***** Provided material *****

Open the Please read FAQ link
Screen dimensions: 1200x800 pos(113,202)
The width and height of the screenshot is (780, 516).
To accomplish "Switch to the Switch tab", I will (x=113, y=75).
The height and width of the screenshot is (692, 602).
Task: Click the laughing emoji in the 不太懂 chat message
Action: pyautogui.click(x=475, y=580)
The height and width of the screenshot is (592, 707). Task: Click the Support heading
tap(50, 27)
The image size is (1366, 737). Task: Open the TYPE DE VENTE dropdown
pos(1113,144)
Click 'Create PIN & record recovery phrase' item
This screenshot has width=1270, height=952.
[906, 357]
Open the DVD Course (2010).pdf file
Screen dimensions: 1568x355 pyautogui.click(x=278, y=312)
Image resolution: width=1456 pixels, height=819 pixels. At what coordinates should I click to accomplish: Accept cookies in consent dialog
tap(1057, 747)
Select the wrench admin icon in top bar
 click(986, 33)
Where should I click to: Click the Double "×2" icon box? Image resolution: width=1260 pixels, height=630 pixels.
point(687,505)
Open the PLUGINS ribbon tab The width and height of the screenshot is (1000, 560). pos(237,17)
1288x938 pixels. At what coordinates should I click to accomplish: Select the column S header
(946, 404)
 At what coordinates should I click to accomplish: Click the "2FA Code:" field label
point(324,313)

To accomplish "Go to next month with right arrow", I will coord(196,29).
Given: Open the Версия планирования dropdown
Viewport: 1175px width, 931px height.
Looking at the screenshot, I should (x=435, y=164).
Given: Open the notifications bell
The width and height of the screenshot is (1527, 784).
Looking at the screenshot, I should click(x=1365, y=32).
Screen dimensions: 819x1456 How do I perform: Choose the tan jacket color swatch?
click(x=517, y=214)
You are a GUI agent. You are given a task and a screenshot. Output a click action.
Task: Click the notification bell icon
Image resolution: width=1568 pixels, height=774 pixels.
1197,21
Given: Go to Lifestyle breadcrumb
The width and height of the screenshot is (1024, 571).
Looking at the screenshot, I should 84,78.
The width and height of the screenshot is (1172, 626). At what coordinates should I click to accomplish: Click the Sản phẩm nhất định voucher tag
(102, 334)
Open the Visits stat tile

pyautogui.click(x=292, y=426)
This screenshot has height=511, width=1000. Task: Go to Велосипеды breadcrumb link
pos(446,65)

*****

Work task
Select all lines in the listing that include the word "bell".

Your response
Given: Open the notifications bell
Task: Click the notification bell icon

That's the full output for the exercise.